YOUR TASK:
Your answer is the lines below, exactly, from the one that contains "Screen dimensions: 1316x912" through the one that contains "Given: Click the 15 km height axis tick", both included.

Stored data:
******************************

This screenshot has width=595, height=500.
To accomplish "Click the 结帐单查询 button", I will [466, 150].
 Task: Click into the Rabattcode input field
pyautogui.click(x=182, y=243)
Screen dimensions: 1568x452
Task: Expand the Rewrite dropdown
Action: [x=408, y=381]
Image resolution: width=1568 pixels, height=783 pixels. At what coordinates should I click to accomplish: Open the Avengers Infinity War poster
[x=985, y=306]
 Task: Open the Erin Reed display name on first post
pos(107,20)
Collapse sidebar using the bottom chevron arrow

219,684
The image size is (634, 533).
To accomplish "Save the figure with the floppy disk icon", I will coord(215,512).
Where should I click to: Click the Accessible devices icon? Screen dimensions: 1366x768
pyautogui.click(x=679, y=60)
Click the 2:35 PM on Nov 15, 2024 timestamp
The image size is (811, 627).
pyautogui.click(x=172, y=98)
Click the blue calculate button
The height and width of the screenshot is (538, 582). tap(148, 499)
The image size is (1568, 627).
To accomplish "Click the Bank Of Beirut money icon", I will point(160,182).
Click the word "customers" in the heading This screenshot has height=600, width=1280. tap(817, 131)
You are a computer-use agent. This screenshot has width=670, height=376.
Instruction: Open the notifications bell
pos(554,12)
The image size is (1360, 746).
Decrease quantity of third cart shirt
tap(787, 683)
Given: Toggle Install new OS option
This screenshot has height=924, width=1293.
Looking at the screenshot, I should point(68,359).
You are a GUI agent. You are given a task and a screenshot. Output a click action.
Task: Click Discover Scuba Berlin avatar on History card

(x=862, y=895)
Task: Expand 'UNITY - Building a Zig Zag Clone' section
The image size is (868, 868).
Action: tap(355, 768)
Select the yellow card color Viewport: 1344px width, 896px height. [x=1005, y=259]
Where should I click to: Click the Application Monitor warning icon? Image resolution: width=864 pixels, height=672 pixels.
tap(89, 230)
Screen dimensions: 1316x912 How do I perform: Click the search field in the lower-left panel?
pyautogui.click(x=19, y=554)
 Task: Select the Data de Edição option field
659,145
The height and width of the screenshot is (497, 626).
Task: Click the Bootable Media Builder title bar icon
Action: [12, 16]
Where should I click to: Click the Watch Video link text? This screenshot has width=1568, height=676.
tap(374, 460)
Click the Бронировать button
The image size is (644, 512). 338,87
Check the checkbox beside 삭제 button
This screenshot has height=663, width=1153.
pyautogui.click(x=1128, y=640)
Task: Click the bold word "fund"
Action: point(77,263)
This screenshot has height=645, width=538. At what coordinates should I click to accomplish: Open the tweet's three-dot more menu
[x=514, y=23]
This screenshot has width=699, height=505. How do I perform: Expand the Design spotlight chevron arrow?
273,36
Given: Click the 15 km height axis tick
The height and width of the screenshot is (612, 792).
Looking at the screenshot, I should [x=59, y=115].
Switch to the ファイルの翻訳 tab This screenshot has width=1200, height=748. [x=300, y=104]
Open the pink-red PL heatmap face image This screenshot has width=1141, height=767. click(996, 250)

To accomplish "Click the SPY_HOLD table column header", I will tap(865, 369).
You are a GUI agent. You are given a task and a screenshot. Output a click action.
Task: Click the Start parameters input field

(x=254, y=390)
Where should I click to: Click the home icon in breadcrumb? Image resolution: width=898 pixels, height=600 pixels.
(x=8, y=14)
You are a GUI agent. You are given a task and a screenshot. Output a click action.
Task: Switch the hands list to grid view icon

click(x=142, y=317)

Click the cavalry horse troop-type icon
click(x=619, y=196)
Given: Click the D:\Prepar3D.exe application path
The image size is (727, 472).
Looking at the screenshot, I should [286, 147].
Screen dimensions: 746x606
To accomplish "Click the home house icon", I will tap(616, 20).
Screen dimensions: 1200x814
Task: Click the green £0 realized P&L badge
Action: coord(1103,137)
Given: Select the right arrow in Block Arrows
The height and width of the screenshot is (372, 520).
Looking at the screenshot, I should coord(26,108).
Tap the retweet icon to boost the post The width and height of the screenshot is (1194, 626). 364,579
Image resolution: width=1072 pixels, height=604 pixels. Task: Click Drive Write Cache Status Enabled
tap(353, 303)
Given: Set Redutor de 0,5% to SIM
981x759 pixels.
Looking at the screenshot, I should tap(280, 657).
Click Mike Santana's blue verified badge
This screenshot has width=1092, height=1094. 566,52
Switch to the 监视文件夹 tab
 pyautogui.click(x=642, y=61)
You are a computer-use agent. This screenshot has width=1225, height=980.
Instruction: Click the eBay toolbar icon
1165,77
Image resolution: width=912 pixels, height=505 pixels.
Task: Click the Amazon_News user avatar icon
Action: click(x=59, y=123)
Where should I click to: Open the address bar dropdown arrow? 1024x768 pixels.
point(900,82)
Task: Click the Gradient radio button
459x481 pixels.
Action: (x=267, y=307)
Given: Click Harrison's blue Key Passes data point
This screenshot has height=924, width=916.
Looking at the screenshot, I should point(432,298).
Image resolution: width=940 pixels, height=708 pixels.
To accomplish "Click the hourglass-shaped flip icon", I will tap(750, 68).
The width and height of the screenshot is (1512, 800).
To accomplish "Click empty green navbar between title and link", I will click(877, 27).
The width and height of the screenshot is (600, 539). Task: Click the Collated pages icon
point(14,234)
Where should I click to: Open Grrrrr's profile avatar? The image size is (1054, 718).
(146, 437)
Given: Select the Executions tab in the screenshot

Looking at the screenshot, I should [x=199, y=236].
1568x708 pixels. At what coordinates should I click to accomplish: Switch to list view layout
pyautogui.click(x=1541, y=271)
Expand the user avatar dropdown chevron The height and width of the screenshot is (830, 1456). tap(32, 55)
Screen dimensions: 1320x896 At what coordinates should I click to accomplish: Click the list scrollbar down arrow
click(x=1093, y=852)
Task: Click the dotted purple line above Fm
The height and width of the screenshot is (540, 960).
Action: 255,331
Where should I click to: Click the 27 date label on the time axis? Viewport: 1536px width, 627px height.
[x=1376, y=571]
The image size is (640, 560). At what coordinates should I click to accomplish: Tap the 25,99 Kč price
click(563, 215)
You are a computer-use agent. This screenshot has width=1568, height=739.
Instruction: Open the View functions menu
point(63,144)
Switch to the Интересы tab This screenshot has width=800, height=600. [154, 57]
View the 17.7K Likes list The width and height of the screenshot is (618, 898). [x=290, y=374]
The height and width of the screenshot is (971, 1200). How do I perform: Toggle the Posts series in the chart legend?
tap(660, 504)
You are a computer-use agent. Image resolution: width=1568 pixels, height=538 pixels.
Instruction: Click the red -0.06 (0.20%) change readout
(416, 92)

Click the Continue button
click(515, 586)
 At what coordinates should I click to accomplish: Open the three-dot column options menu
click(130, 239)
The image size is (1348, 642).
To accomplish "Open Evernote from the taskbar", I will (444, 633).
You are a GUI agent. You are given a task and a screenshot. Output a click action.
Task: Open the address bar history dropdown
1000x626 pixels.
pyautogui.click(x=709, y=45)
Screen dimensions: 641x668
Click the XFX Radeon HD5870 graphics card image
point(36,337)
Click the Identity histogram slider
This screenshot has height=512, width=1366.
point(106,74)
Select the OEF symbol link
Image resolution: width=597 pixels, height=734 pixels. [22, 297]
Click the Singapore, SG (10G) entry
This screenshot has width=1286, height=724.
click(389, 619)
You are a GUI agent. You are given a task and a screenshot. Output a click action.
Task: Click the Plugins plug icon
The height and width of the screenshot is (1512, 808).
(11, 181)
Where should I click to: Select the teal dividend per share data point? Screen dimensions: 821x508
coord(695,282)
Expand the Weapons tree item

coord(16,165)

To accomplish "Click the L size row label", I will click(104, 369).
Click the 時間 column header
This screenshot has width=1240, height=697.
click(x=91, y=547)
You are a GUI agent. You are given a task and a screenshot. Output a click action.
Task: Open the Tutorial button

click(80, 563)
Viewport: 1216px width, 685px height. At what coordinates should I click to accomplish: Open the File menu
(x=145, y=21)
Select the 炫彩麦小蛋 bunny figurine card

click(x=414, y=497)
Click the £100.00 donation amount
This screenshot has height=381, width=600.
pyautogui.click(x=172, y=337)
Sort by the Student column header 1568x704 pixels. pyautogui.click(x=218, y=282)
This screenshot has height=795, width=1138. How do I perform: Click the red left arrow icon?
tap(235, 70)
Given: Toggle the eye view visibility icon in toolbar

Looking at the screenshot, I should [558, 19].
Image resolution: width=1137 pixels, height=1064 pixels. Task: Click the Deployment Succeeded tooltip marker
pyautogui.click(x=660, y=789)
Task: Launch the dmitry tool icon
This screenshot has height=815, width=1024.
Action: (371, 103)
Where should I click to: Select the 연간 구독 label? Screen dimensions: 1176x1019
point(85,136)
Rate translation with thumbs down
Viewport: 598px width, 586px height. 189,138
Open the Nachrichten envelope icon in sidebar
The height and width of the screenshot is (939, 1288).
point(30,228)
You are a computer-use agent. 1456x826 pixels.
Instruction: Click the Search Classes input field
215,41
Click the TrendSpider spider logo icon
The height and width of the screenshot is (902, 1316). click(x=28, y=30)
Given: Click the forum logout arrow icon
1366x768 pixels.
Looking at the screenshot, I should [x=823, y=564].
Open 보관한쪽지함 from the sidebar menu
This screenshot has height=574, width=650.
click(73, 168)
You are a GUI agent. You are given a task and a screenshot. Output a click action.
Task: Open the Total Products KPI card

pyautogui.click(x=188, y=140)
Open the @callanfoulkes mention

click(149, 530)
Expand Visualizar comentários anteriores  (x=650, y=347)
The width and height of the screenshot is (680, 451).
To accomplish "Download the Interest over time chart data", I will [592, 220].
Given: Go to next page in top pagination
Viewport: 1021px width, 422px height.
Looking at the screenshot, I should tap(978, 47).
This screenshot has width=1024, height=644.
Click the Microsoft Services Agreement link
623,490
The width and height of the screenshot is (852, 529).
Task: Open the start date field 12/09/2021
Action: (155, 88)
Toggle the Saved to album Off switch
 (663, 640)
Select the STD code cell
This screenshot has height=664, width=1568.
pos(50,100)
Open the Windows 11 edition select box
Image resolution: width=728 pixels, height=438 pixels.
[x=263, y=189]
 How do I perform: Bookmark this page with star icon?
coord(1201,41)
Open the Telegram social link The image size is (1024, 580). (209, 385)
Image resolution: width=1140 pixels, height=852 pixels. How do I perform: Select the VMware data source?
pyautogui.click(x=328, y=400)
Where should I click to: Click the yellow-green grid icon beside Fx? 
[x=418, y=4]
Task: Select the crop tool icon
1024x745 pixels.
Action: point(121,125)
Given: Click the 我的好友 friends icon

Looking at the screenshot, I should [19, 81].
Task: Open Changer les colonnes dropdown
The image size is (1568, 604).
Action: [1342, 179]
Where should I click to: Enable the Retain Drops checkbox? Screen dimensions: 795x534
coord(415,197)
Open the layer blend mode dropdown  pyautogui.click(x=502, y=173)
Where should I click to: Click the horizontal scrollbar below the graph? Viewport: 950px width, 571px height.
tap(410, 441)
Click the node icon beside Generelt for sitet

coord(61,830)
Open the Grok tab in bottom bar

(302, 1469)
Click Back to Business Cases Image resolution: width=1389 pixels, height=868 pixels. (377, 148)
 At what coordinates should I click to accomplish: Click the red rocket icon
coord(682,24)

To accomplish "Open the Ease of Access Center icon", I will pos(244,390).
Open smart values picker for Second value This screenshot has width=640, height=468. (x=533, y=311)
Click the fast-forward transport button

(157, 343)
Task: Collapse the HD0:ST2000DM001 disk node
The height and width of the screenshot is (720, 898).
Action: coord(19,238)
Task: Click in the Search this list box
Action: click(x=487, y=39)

******************************

EXPECTED ANSWER:
Screen dimensions: 1316x912 How do I perform: Click the search field in the lower-left panel?
pyautogui.click(x=19, y=554)
 Task: Select the Data de Edição option field
659,145
The height and width of the screenshot is (497, 626).
Task: Click the Bootable Media Builder title bar icon
Action: [12, 16]
Where should I click to: Click the Watch Video link text? This screenshot has width=1568, height=676.
tap(374, 460)
Click the Бронировать button
The image size is (644, 512). 338,87
Check the checkbox beside 삭제 button
This screenshot has height=663, width=1153.
pyautogui.click(x=1128, y=640)
Task: Click the bold word "fund"
Action: point(77,263)
This screenshot has height=645, width=538. At what coordinates should I click to accomplish: Open the tweet's three-dot more menu
[x=514, y=23]
This screenshot has width=699, height=505. How do I perform: Expand the Design spotlight chevron arrow?
273,36
Given: Click the 15 km height axis tick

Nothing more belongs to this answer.